Unfortunately, due to time constraints, we were only able to complete the wrist joint detection. The advancements in object detection algorithms have given us the opportunity to explore a new frontier in detecting wrist joints for the classification of rheumatoid arthritis. Initial experiments in wrist joint detection have shown significant improvements, bringing automatic detection closer than ever before. We will continue to build on existing experimental results and develop algorithms that can predict scores in targeted areas. Our first goal is to train the model to differentiate healthy joints from unhealthy ones. We define healthy joints as those with a score of 0, and unhealthy ones as those with a score greater than 0. As shown in the data exploration steps, the distribution of healthy vs. unhealthy joints is fairly equal and less prone to underfitting.

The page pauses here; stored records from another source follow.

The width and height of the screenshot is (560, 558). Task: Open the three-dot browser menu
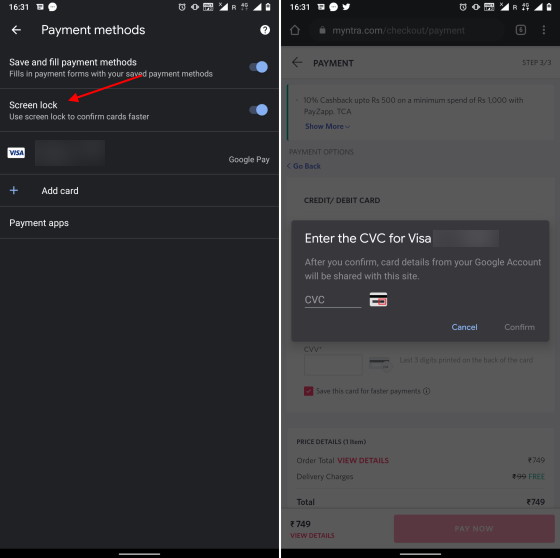point(544,30)
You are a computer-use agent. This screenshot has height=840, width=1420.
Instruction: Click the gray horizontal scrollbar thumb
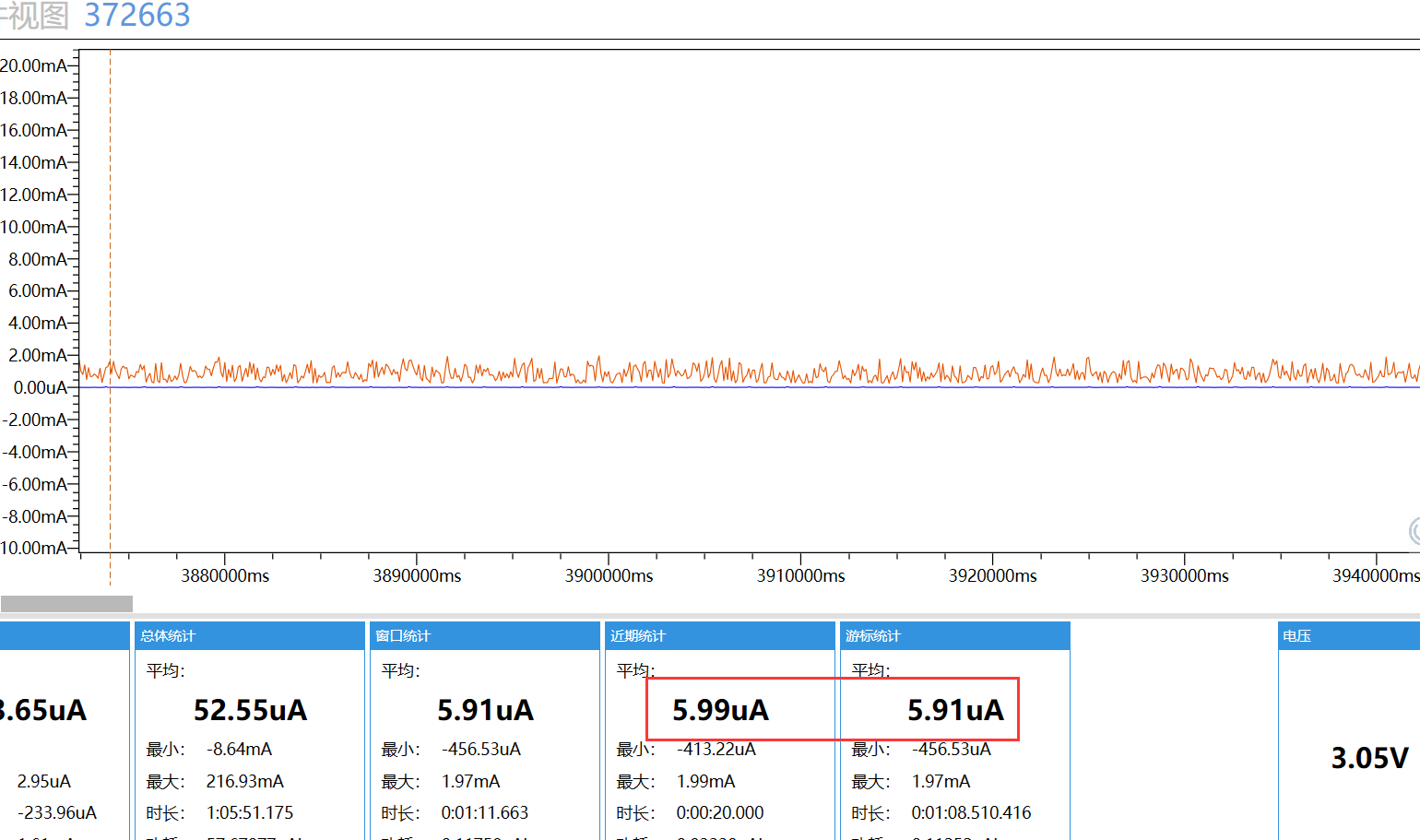point(66,604)
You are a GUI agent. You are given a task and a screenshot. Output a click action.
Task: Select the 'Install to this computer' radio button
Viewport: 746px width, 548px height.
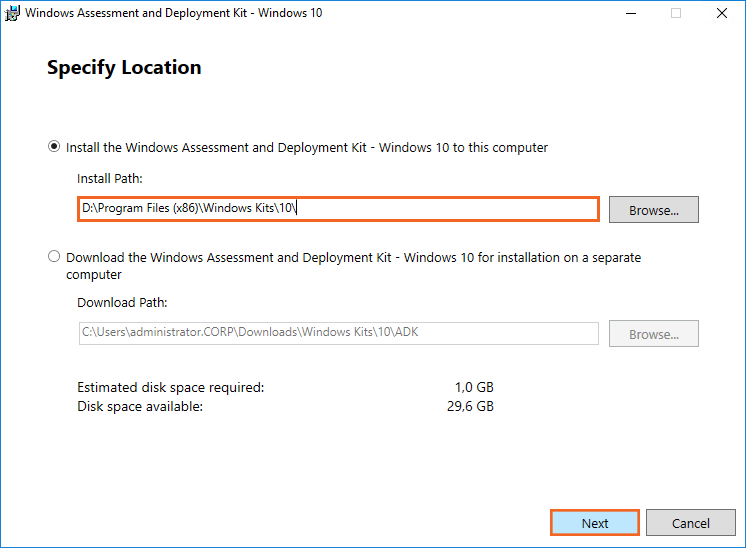click(54, 147)
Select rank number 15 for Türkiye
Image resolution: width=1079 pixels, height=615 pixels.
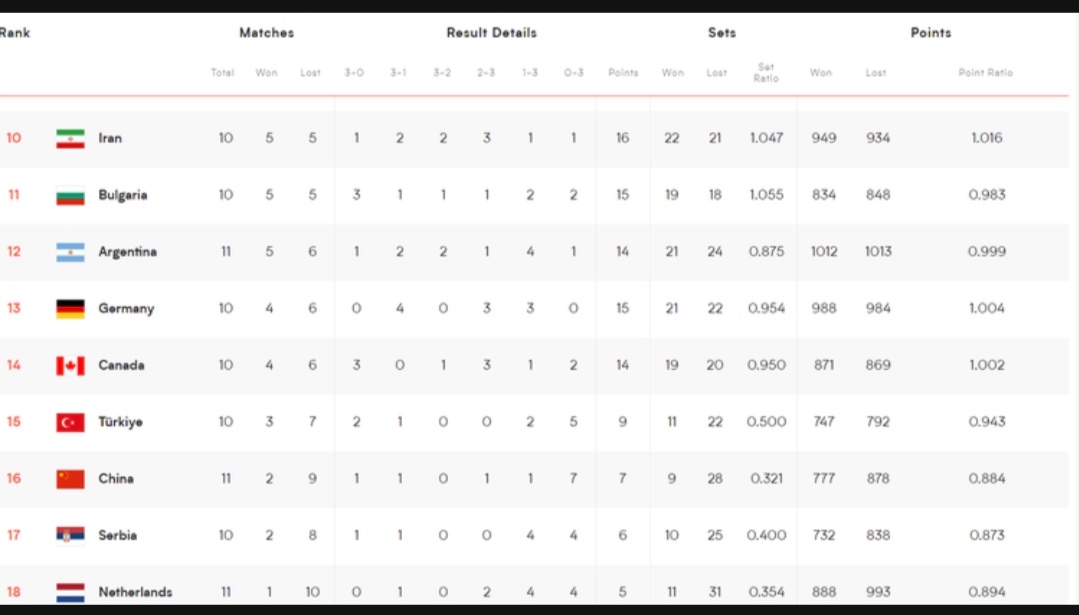point(14,422)
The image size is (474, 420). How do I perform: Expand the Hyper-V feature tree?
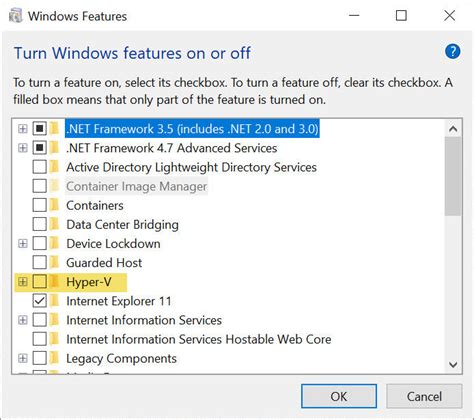(x=23, y=282)
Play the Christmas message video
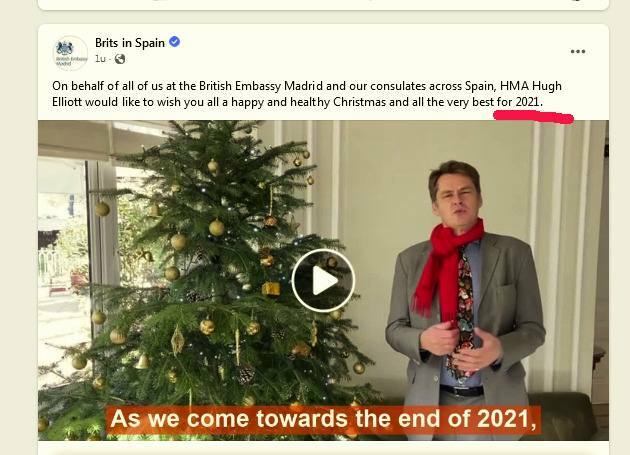Viewport: 630px width, 455px height. 323,281
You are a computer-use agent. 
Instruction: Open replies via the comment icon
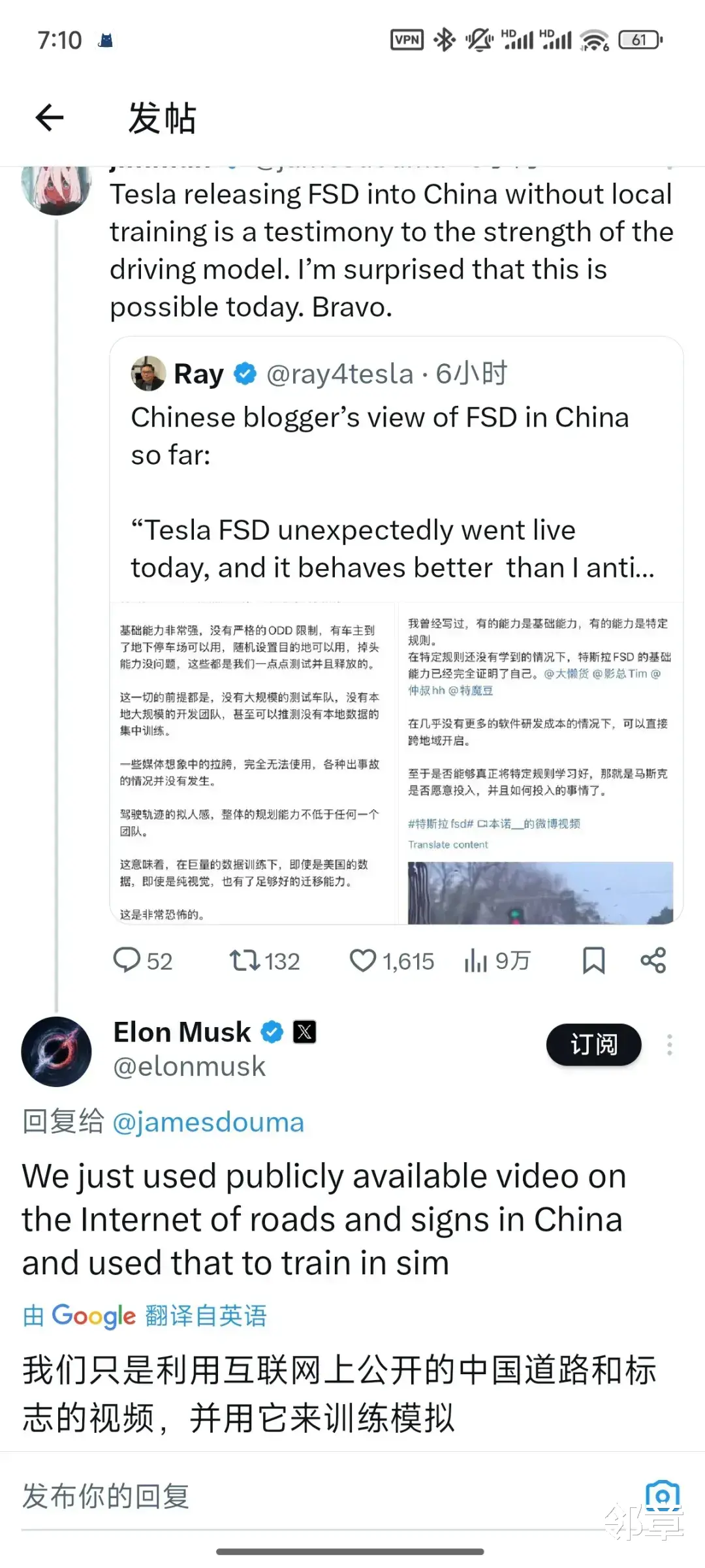tap(127, 961)
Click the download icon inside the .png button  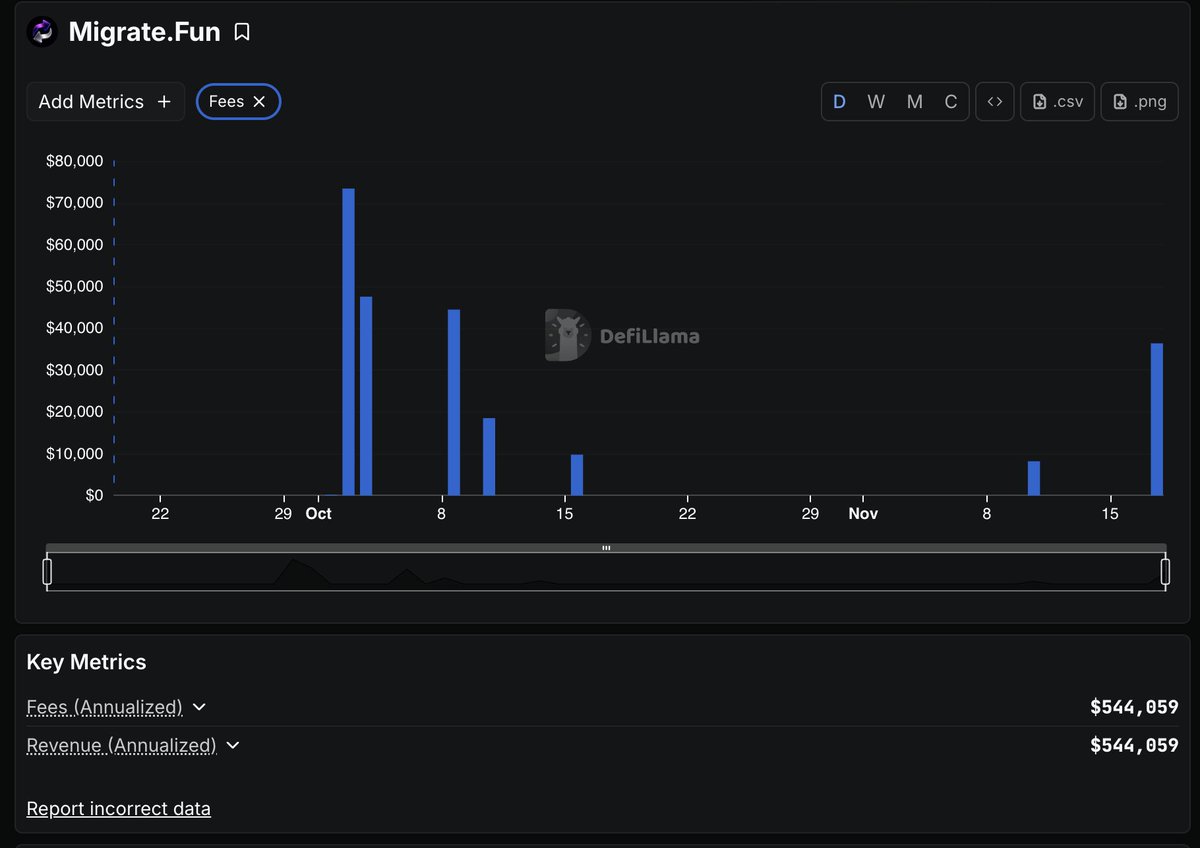point(1121,101)
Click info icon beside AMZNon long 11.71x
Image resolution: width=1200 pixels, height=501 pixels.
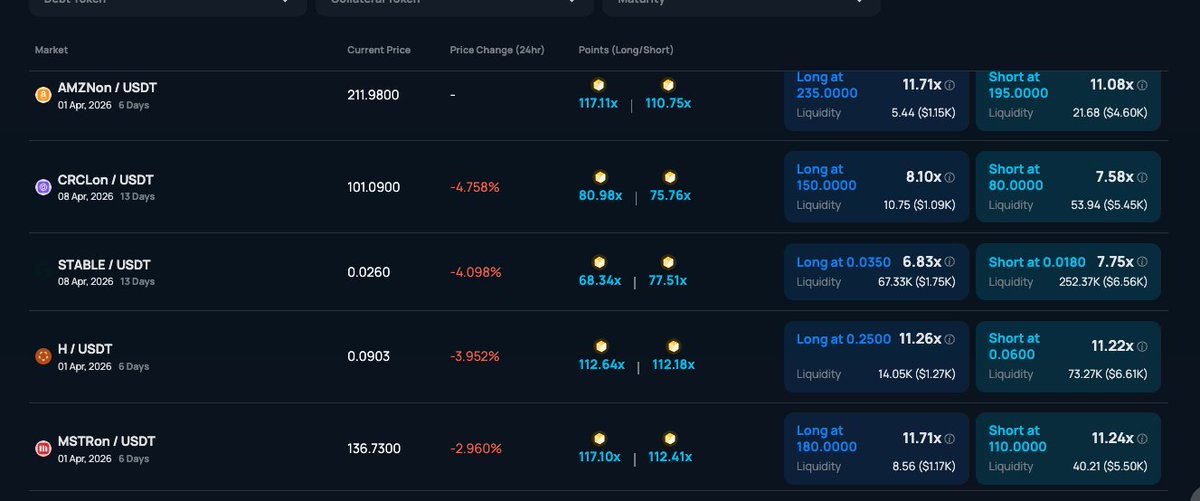[x=950, y=86]

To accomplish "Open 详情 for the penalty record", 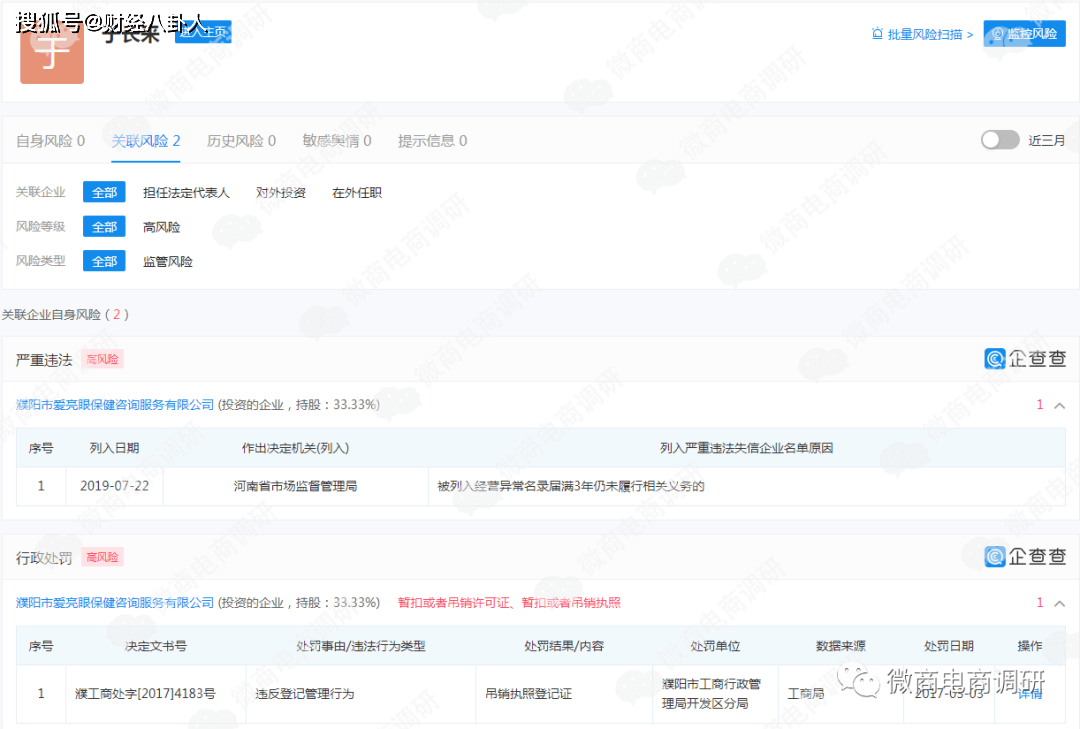I will 1029,693.
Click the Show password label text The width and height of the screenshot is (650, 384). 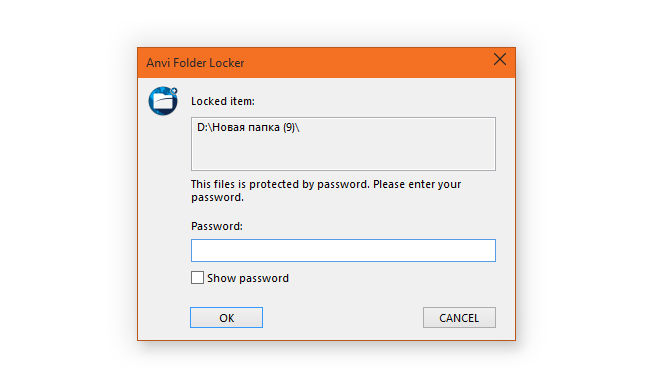click(248, 278)

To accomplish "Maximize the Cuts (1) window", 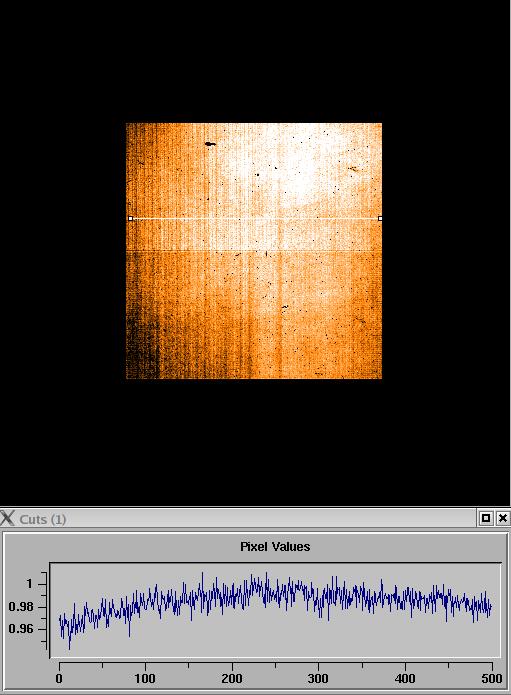I will (486, 518).
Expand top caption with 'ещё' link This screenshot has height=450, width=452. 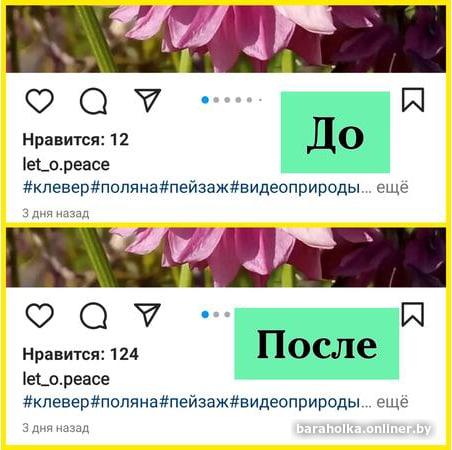[392, 187]
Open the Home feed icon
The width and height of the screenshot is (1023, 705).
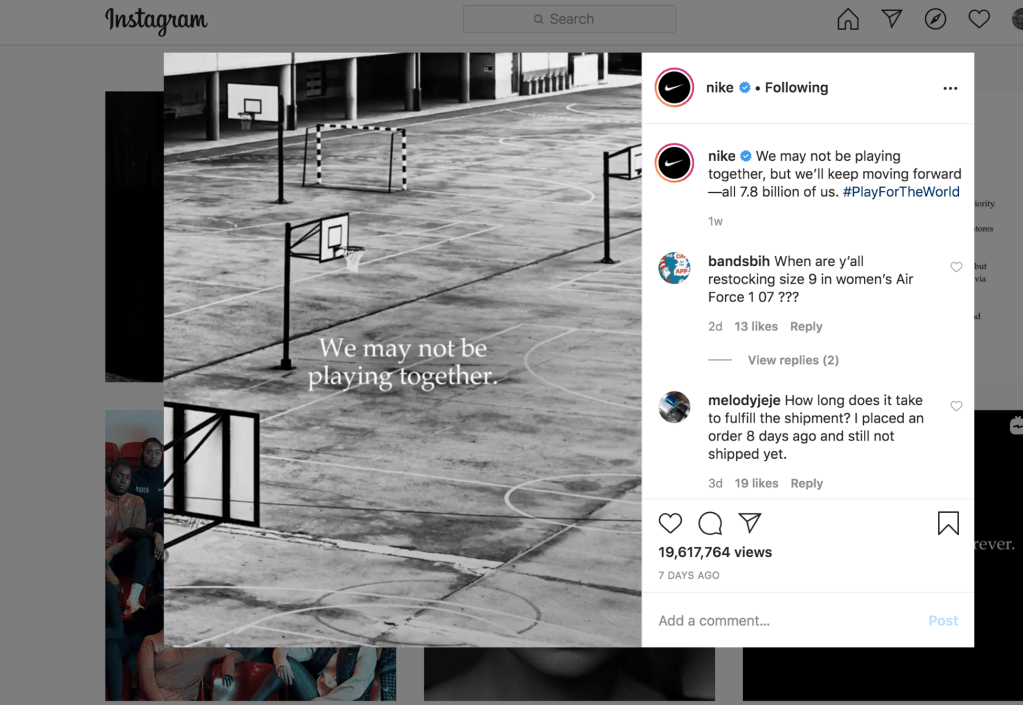pyautogui.click(x=847, y=19)
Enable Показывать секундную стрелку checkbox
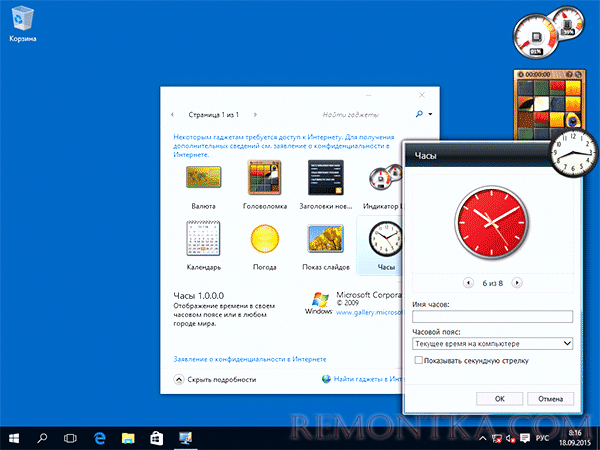The image size is (600, 450). pos(418,360)
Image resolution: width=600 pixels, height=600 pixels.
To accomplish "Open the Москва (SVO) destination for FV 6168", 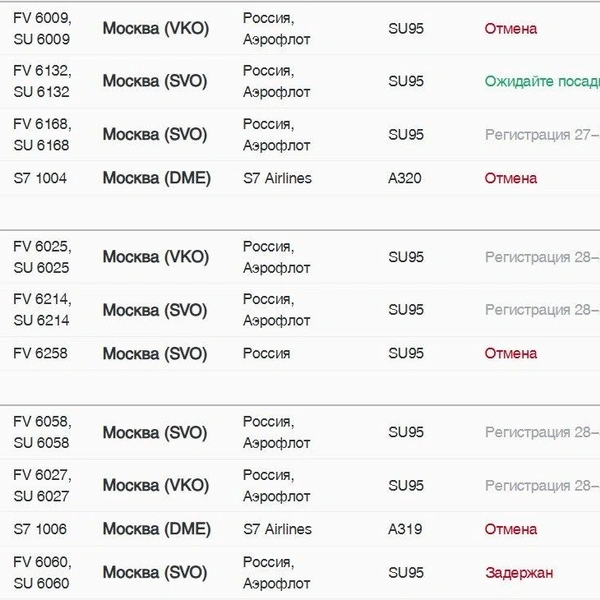I will [x=155, y=135].
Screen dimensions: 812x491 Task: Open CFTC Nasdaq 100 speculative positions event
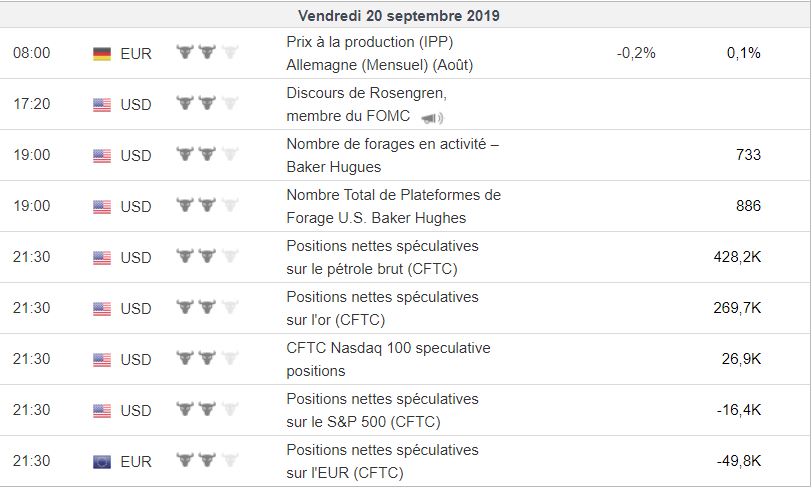pos(388,359)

Once we achieve optimal results, we will build on this foundation and begin training models to make precise predictions on individual scores. One major difficulty we foresee is the imbalance in the distribution of scores. Among all the joints, approximately 80% are healthy, and in some cases, the proportion of healthy joints can be as high as 85% (cmc3, cmc4, cmc5, radius, ulna). The lack of unhealthy joint examples makes it difficult to produce accurate predictions. One proposal is to use techniques such as oversampling (randomly increasing samples in minority classes), under-sampling (randomly decreasing the number of samples in majority classes during training), and ordinal class encoding (making classes with lower number labels subsets of higher order classes).

Declaration of Competing Interests

The authors declare that they have no known competing financial interests or personal relationships that might potentially have influence on this paper.

Acknowledgement

The datasets described and used in the paper were contributed by University of Alabama at Birmingham. These were obtained through RA2-DREAM Challenge.